I have 32 bytes of random data.
I want to generate random numbers within variable ranges between 0-9 and 0-100.
If I used an arbitrary precision arithmetic (bignum) library, and treated the 32 bytes as a big number, I could simply do:
random = random_source % range;
random_source = random_source / range;
as often as I liked (with different ranges) until the product of the ranges nears 2^256.
Is there a way of doing this using only (fixed-size) integer arithmetic?
Certainly you can do this by doing base 256 long division (or push up multiplication). It is just like the long division you learnt in primary school, but with bytes instead of digits. It involves doing a cascade of divides and remainders for each byte in turn. Note that you also need to be aware how you are consuming the big number, and that as you consume it and it becomes smaller, there is an increasing bias against the larger values in the range. Eg if you only have 110 left, and you asked for a rnd(100), the values 0-9 would be 10% more likely than 10-99 each.
But, you don't really need the bignum techniques for this, you can use ideas from arithmetic encoding compression, where you build up the single number without actually ever dealing with the whole thing.
If you start by reading 4 bytes to an unsigned uint_32 buffer, it has a range 0..4294967295 , a non-inclusive max of 4294967296. I will refer to this synthesised value as the "carry forward", and this exclusive max value is also important to record.
[For simplicity, you might start with reading 3 bytes to your buffer, generating a max of 16M. This avoids ever having to deal with the 4G value that can't be held in a 32 bit integer.]
There are 2 ways to use this, both with accuracy implications:
Stream down:
Do your modulo range. The modulo is your random answer. The division result is your new carry forward and has a smaller range.
Say you want 0..99, so you modulo by 100, your upper part has a range max 42949672 (4294967296/100) which you carry forward for the next random request
We can't feed another byte in yet...
Say you now want 0..9, so you modulo by 10, and now your upper part has a range 0..4294967 (42949672/100)
As max is less than 16M, we can now bring in the next byte. Multiply it by the current max 4294967 and add it to the carry forward. The max is also multiplied by 256 -> 1099511552
This method has a slight bias towards small values, as 1 in the "next max" times, the available range of values will not be the full range, because the last value is truncated, but by choosing to maintain 3-4 good bytes in max, that bias is minimised. It will only occur at max 1 in 16million times.

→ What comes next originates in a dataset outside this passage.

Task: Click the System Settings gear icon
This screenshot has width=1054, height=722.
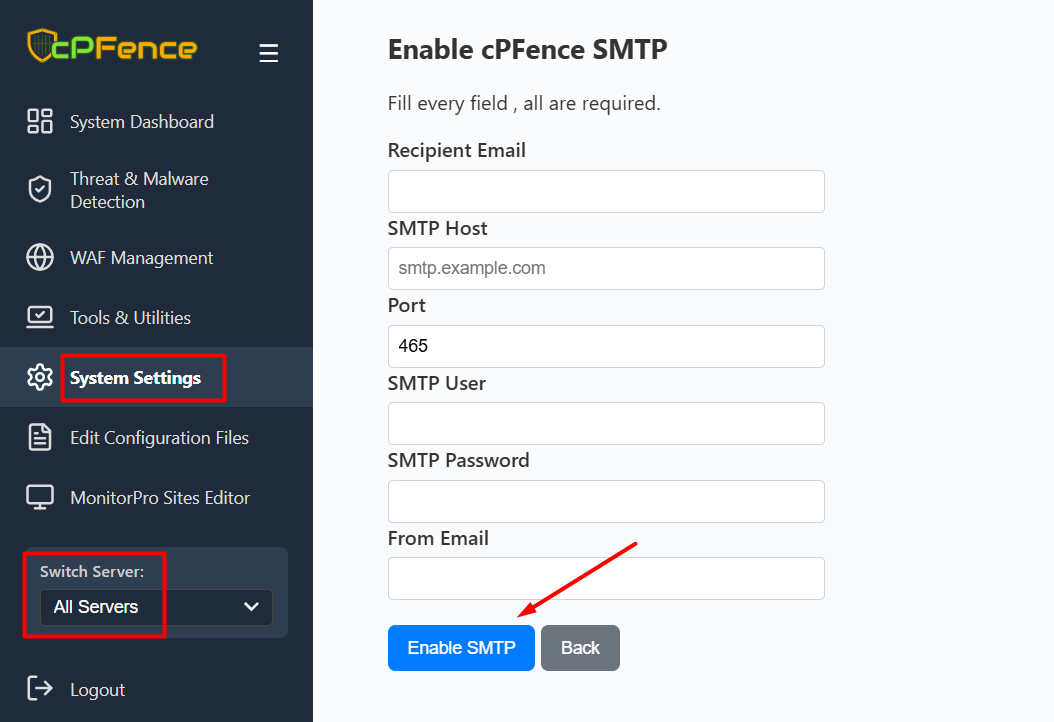Action: click(x=40, y=378)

The computational cost of this algorithm is the div by the random range of both carry forward and max, and then the multiply each time you feed in a new byte. I assume the compiler will optimise the modulo
Stream up:
Say you want 0..99
Divide your max by range, to get the nextmax, and divide carryforward by nextmax. Now, your random number is in the division result, and the remainder forms the value you carry forward to get the next random.
When nextmax becomes less than 16M, simply multiply both nextmax and your carry forward by 256 and add in the next byte.
The downside if this method is that depending on the division used to generate nextmax, the top value result (i.e. 99 or 9) is heavily biased against, OR sometimes you will generate the over-value (100) - this depends whether you round up or down doing the first division.
The computational cost here is again 2 divides, presuming the compiler optimiser blends div and mod operations. The multiply by 256 is fast.
In both cases you could choose to say that if the input carry forward value is in this "high bias range" then you will perform a different technique. You could even oscillate between the techniques - use the second in preference, but if it generates the over-value, then use the first technique, though on its own the likelihood is that both techniques will bias for similar input random streams when the carry forward value is near max. This bias can be reduced by making the second method generate -1 as the out-of-range, but each of these fixes adds an extra multiply step.
Note that in arithmetic encoding this overflow zone is effectively discarded as each symbol is extracted. It is guaranteed during decoding that those edge values won't happen, and this contributes to the slight suboptimal compression.